Figure 1b shows a picture of our first
implementation of a lag camera using only two
cameras. Figure 1c shows example images captured
by our lag camera. These images are acquired from
approximately the same viewpoint and at nearby
instances in time. Hence, a lag camera can move
through the environment, efficiently capturing
image samples, yet easily and interactively detecting
moving foreground objects. Moreover, since both
the occluder and the lag camera are moving, the
system can both omit foreground objects and obtain
samples of surfaces behind the occluder. Figure 1e
shows an example application of lag cameras to
produce novel views using a modified unstructured
lumigraph. Figure 1d shows a naïve reconstruction
from the same viewpoint with a moving occluder
partially appearing.
Our main contributions are as follows:
We describe lag cameras that can move through
an environment while acquiring space-time
samples of the scene.
We develop a new motion detection algorithm
using a lag camera to create motion masks. This
technique allows us to easily and interactively
detect moving objects in the scene while the
camera itself is undergoing motion. The
detected moving objects can then be extracted,
reconstructed or removed from the capture.
We provide a method for acquiring samples of a
static background scene even in the presence of
moving occluders in between the camera and
the scene. This allows us to acquire images of
in-use environments even if people enter and
leave the field of view of the camera.
Our lag camera design borrows ideas from multiple
areas of research. Previous methods have used
camera clusters to increase field of view or construct
stereo rigs. In contrast, the purpose of a lag camera,
while also a cluster of cameras, is to acquire space-
time samples for foreground and background
Space-time sampling addresses the 3D
reconstruction problem by sampling in both spatial
and temporal domains. For example, Davis et al
(Davis, 2005) use a spatial-temporal algorithm to
reconstruct depth for moving scenes. Similar work
can also be found in (Zhang, 2003). Our method is
related to these approaches in the sense of
supporting such space-time algorithms. Instead of
using regular cameras, we propose a novel camera
design that is well-suited for space-time processing.

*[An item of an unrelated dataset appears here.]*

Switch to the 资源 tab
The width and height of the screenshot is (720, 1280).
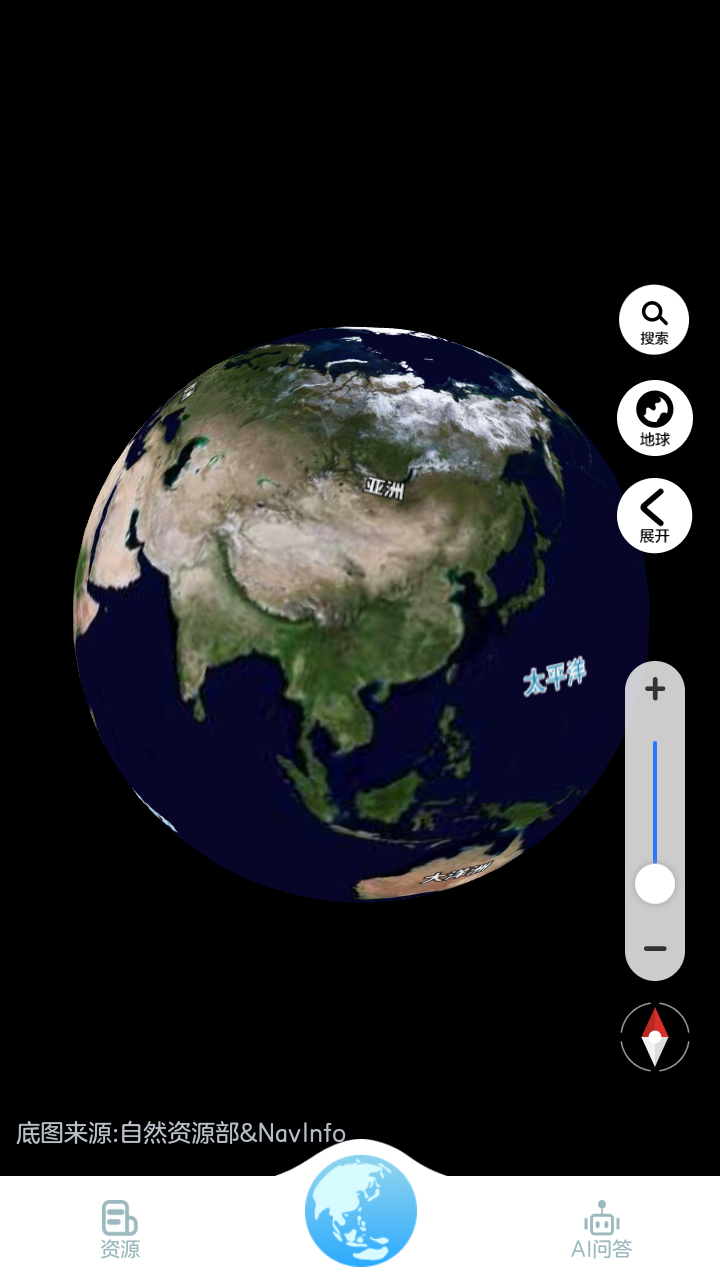click(x=120, y=1230)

Lightfield and lumigraph rendering methods
capture and represent the scene with a group of
images (Levoy, 1996; Gortler, 1996; Buehler 2001).

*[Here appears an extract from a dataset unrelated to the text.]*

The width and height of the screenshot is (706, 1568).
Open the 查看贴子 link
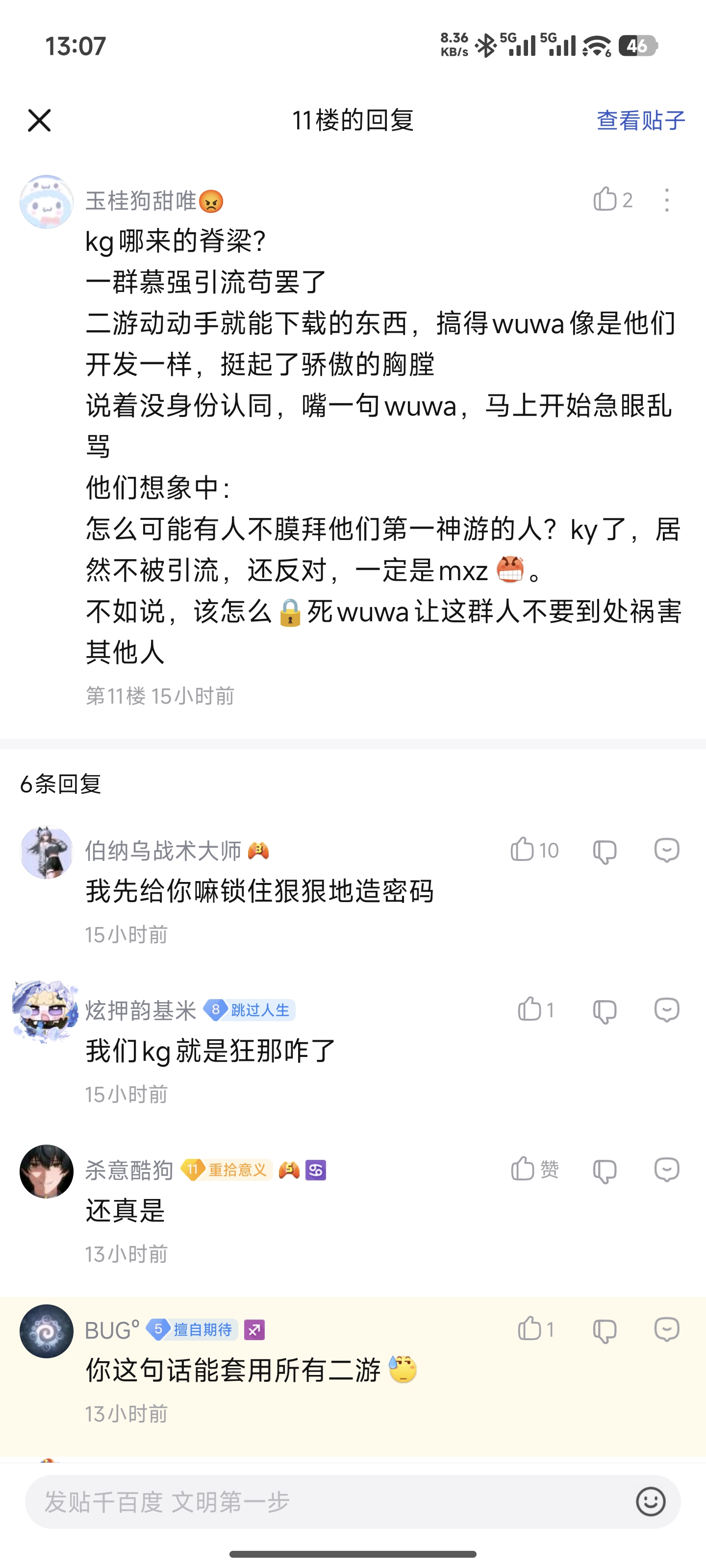pos(641,121)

Rays are selected and blended from the reference
images to create novel views of the scene without
explicit knowledge of the geometry of the scene.
Standard lightfield and lumigraph methods are
restricted to static scenes and thus to the space
domain. There exist methods that attempt to capture
and render dynamic scenes using lightfield and
lumigraph rendering (Naemura 2002; Yang, 2002;
Matusik, 2004). These methods treat images
captured at each time instance as an independent
lightfield. Hence, no temporal coherence
information is exploited in these methods. Space-
time lightfield rendering (Wang, 2005a)interpolates
the reference views in both temporal and spatial
domain using an array of static cameras. After
establishing feature correspondence among
successive frames for each camera, new images are
synthesized in the temporal domain using a novel
edge-guided image morphing algorithm. Then these
synthesized images are used to interpolate the final
rendering result spatially. Our method, on the other
hand, acquires spatial and temporal samples using a
moving cluster of cameras and with real-time
Our method is also related to algorithms for
foreground object cutout. Interactive video cutout
allows users to cut foreground objects from video
sequences (Wang, 2005b). They use a volumetric
painting interface to manually select rough
approximations of foreground objects and use a
computationally-expensive hierarchical
segmentation algorithm to refine the selection of
foreground objects. Afterwards, a spatial-temporal
alpha matting method is used to composite objects
onto new background. A similar work is presented
in (Li, 2005). Our method is designed to
automatically and interactively detect moving
foreground objects for a moving camera – a
particularly difficult case.
Finally, our work is also related to video textures
(Schödl, 2000) and panoramic video textures
(Agarwala, 2005). A video texture uses a sampling
of a scene over time but from a static viewpoint. The
captured images are re-arranged into a seemingly
infinite and continuous video of periodic motion in
the scene. A panoramic video texture acquires
images over time and with a camera rotating in
place. Using dynamic programming and a
hierarchical min-cut optimization algorithm, the
method stitches subsets of the captured imagery
together producing an apparent large field-of-view
continuous video of periodic motions in the
surrounding environment. In contrast, our technique
is able to capture more than one temporal sample
from each viewpoint as the lag camera moves (in
3D) within the scene. Our spatial and temporal
sampling strategy allows us to implement methods
for easily detecting moving objects (focusing on
either reconstructing the static background or the
moving objects), capturing samples of surfaces
temporarily occluded, and improving acquisition
efficiency by allowing the camera to continuously
move and capture in-use environments.
3.1 Camera Configurations
There are many possible configurations for a general
n-view lag camera. The designs must take into
account the expected type of camera motion and
scene motion. In particular, for cameras there are
four cases: (1) static camera and static scene, (2)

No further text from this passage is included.